5. Sowjetspione, 20er Jahre, zwischen Marxismus, Okkultismus, tibetischem Buddhismus
Im Jahr 2011 veröffentlichte Andrei Znamenski, ein Gelehrter der russischen, asiatischen und westlichen Esoterik und ehemaliger Professor an der Universität Hokkaido (Japan) und der Universität von Memphis (USA), „Red Shambhala. Magie, Prophezeiung und Geopolitik im Herzen Rußlands“ (Theosophical Publishing House, Wheaton, Illinois, USA, Chennai, Indien, 2011), ein Buch über die Verwicklungen zwischen sowjetischen Spionen, Okkultismus und tibetischem Messianismus um die 1920er Jahre, in der Lenin-Ära. Auf der Rückseite ist zu lesen, daß dieses Buch auch von dem Wissenschaftler Nicholas Goodrick-Clarke (1953–2012), Autor von „The occult roots of Nazism“, positiv bewertet wurde. Schauen wir uns einige Punkte von Znamenskis Buch an.

5.1 Einige Charaktere
In den 1920er Jahren erforschen Gleb Boki (1879–1937), Chefkryptograph des bolschewistischen Regimes, Experte für Codes, Chiffren und elektronische Überwachung, und sein Freund Alexander Bartschenko (1881–1938), Schriftsteller für okkulte Themen aus St. Petersburg, in einem Geheimlabor die jüdische Kabbala, den Sufismus, das Kalachakra-Tantra, den Schamanismus und andere esoterische Traditionen. Sie versuchen auch, eine Expedition nach Tibet auf der Suche nach dem legendären Königreich Shambhala vorzubereiten. In New York ist ein russisches Einwandererpaar, die Theosophen Nicholas (1874–1947) und Helena Roerich (1879–1955), er war baltendeutscher Abstammung, ebenfalls auf der Suche nach Shambhala. Sie wollen eine Herrschaft des Wohlstands für die gesamte Menschheit verwirklichen und hoffen, den sowjetischen Kommunismus mit dem tibetischen Buddhismus vereinen zu können (vgl. S. XI).

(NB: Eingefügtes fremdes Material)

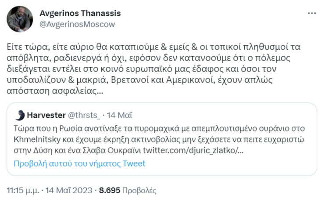Visit the @AvgerinosMoscow handle
This screenshot has width=325, height=203.
(x=77, y=24)

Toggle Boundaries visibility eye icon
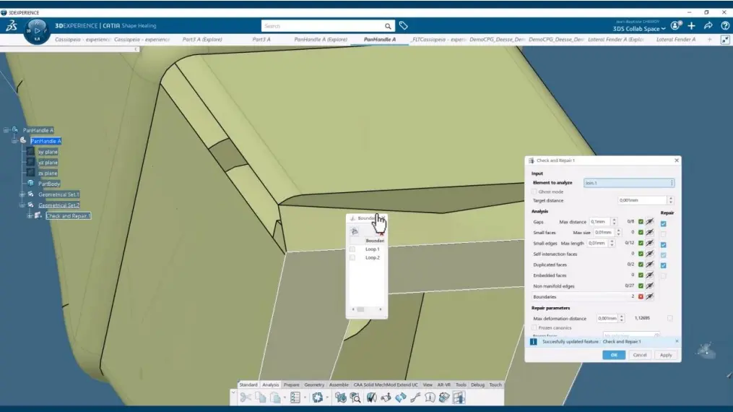click(x=650, y=296)
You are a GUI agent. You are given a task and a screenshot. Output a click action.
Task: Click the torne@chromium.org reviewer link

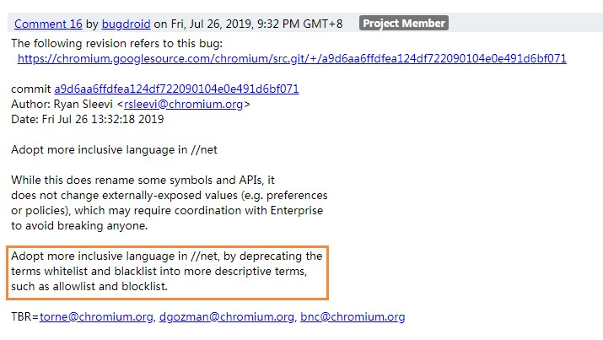click(96, 317)
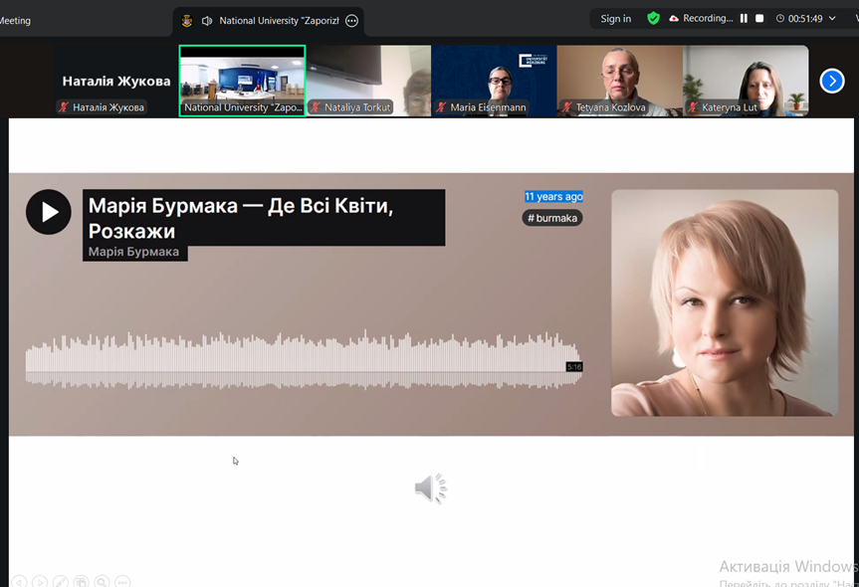Click the slideshow next slide arrow
Image resolution: width=859 pixels, height=587 pixels.
pyautogui.click(x=40, y=581)
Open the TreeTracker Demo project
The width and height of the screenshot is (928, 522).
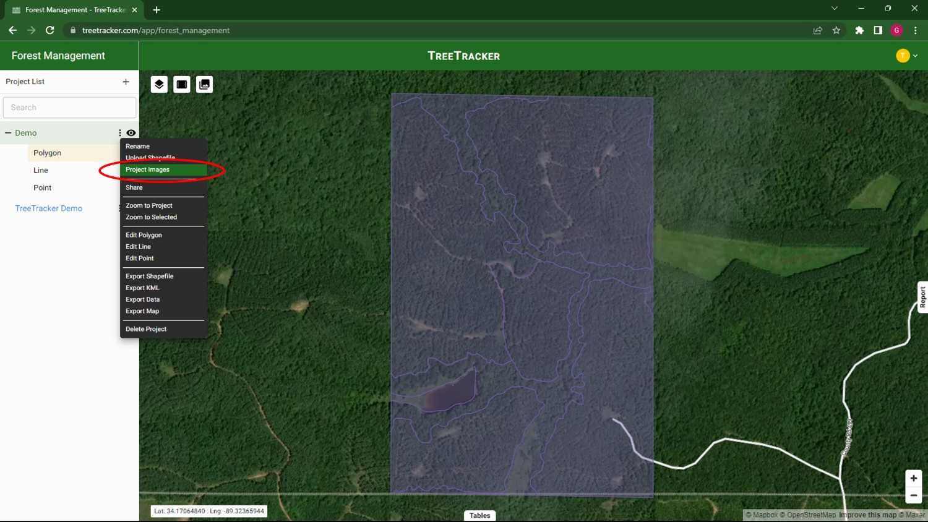(x=48, y=208)
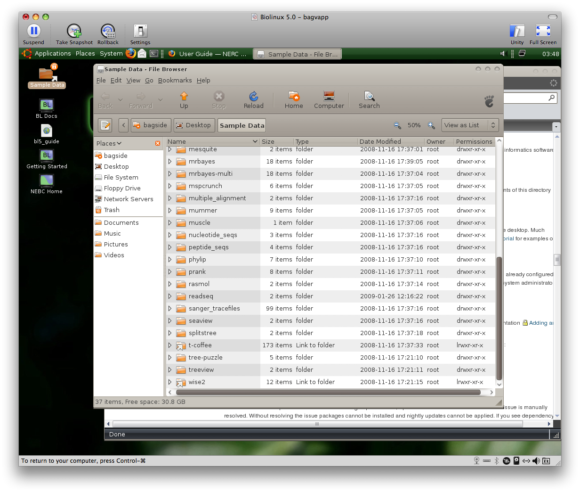This screenshot has width=580, height=492.
Task: Open the Places side pane selector
Action: pos(109,143)
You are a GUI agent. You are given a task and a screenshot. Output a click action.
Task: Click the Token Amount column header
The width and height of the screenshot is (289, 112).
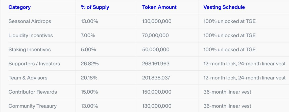[159, 7]
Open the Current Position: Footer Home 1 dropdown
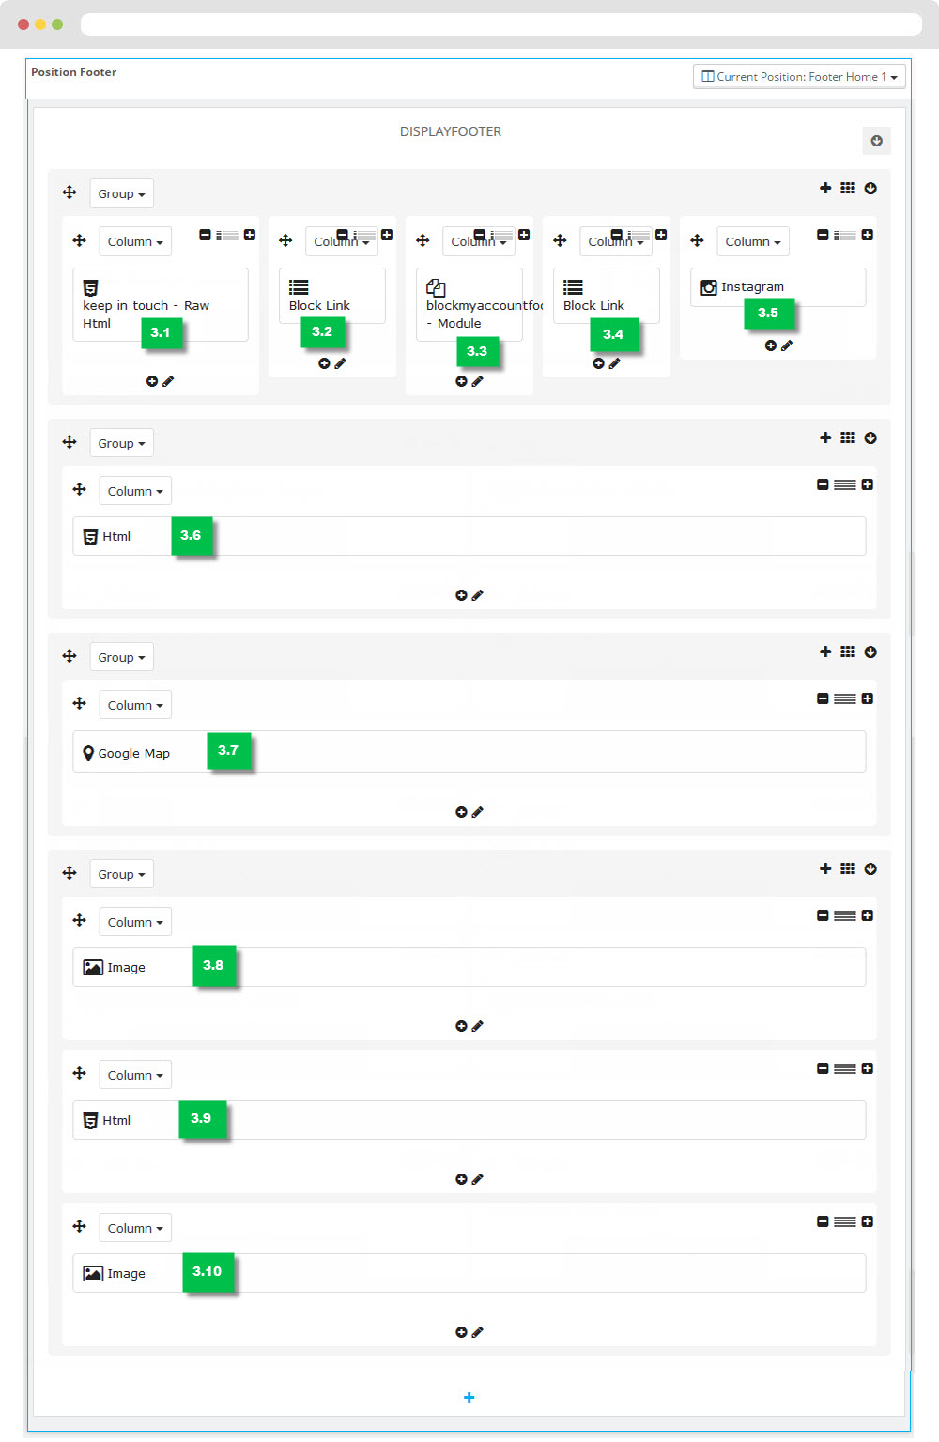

Bartschenko, inspiriert von den Ideen des französischen Okkultisten Alexandre Saint-Yves d’Alveydre (1842–1909), wollte die „alte Weisheit“ des geheimnisvollen „Landes“ Shambhala-Agartha beherrschen. Er glaubte, daß das kommunistische Projekt in Rußland weniger gewalttätig ausfallen würde, wenn er die Elite Sowjetrußlands in den tibetischen Buddhismus und das Wissen um Shambhala-Agartha einführen würde. Boki, einer der Führer der bolschewistischen Revolution von 1917, war Leiter der Sonderabteilung der sowjetischen Geheimpolizei. Er schuf die von der Sowjetspionage verwendeten Chiffren und schaffte es, westliche Geheimcodes zu knacken. Boki wurde bei seiner Arbeit von Graphologen, Medien, Hypnotiseuren und Esoterikern unterstützt (vgl. S. XXI).
5.2 Das Kalachakra-Tantra
Im tibetischen Buddhismus gibt es das Kalachakra-Tantra, das sich als Alternative zum hinduistischen Tantrismus entwickelte. Kalachakra ist eine Reihe von esoterischen Techniken (Meditationen, Wiederholung von Formeln oder Mantras, Visualisierung von Gottheiten), die die Erleuchtung bereits während dieses irdischen Lebens sicherstellen sollen. Nach Ansicht der Adepten dieser Art von Tantra (fernöstliche Techniken, durch die sie behaupten, sich mit dem Göttlichen zu vereinen) ist der Körper eine Ansammlung von Energiezentren, die durch Kanäle miteinander verbunden sind. Durch diese Kanäle fließen verschiedene Körperflüssigkeiten (von denen die wichtigsten das männliche Sperma und das weibliche Menstruationsblut sind). Das Ziel der Adepten ist es, durch die Kontrolle dieser Flüssigkeiten mächtig zu werden (vgl. S. 8f)… Kalachakra bietet 17 Einweihungen. Die Einweihungen auf den unteren Stufen sind in großem Umfang, d. h. für alle Männer. Auf diesen Stufen verpflichten sich die Eingeweihten, ihr ‚Selbst‘ zu unterdrücken und sich selbst, Geist und Körper, dem ‚Meister‘ des Kalachakra zu überlassen… Der Zweck solcher Einweihungen ist es, die Eingeweihten zu Gefäßen zu machen, die von den Meistern mit der spirituellen Kraft einer bestimmten Gottheit gefüllt werden.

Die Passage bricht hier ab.